=== DATA FOR THIS EXERCISE ===
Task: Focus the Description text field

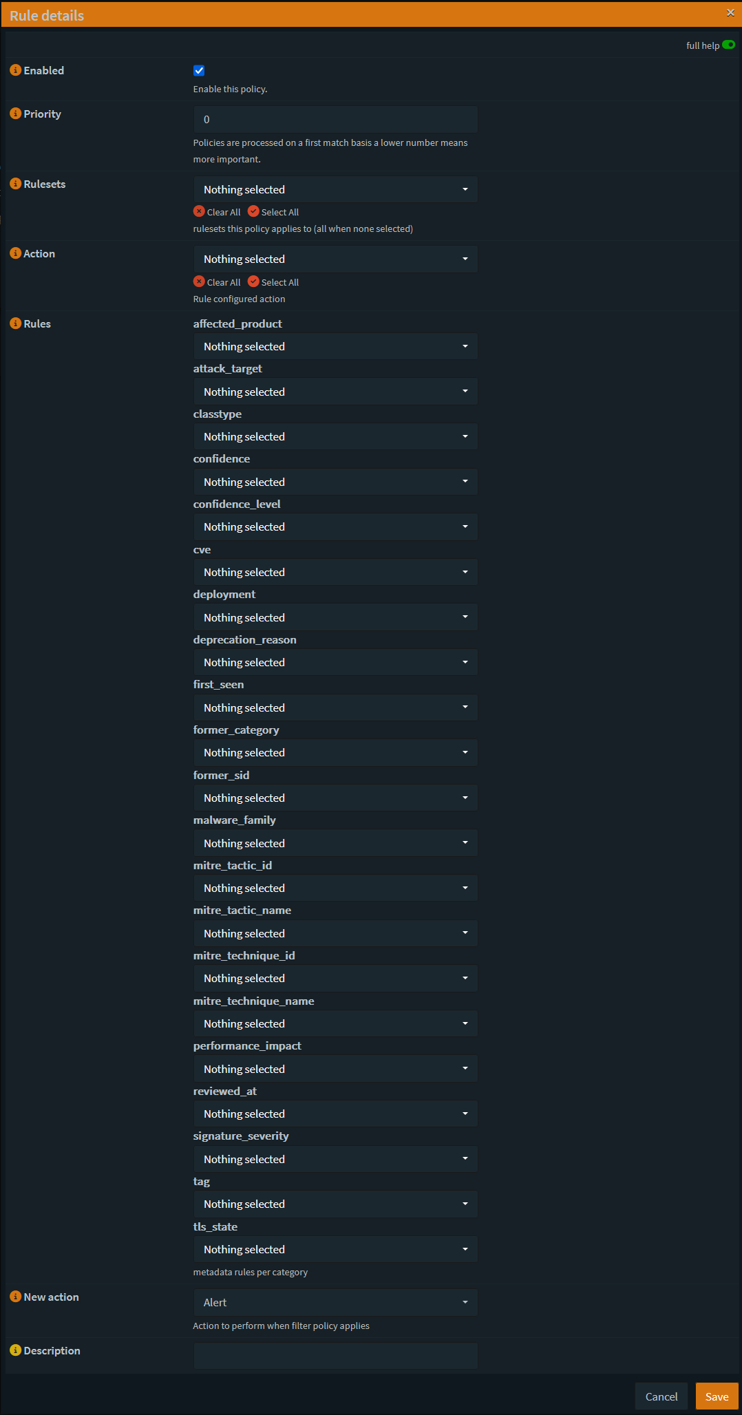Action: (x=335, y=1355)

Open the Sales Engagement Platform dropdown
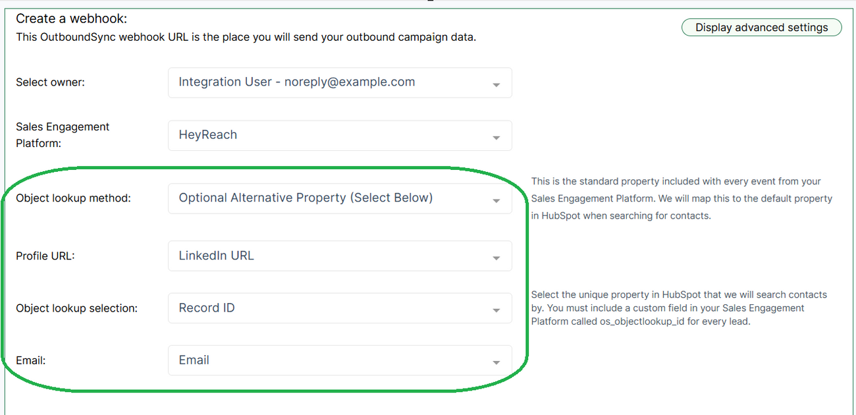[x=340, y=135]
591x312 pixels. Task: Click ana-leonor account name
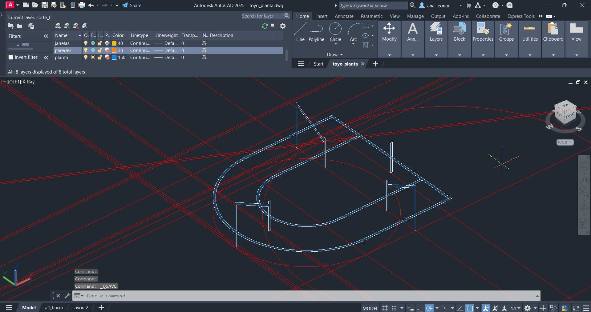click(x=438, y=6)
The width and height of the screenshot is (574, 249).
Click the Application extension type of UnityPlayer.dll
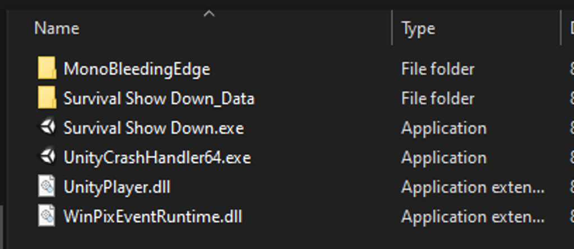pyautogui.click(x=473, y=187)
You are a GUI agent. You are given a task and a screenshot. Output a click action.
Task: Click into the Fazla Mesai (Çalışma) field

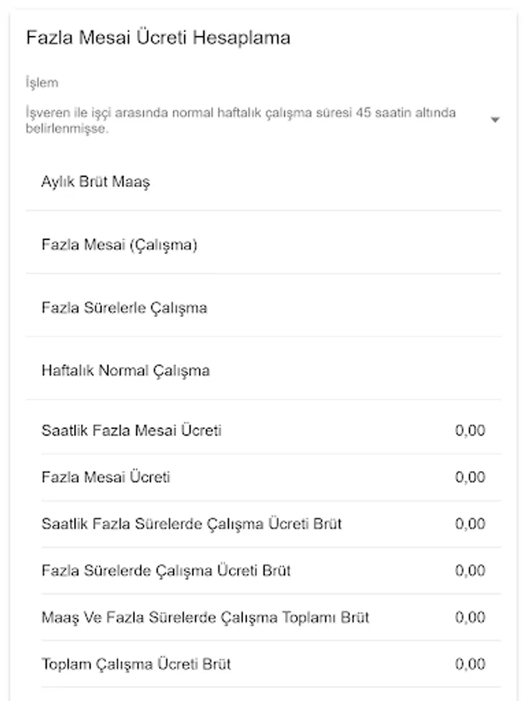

=== WHAT IS REQUIRED ===
Match on "screenshot": copy every line in the records that has it.

=== RESPONSE BELOW ===
The width and height of the screenshot is (574, 249).
You are a GUI agent. You are given a task and a screenshot. Output a click action.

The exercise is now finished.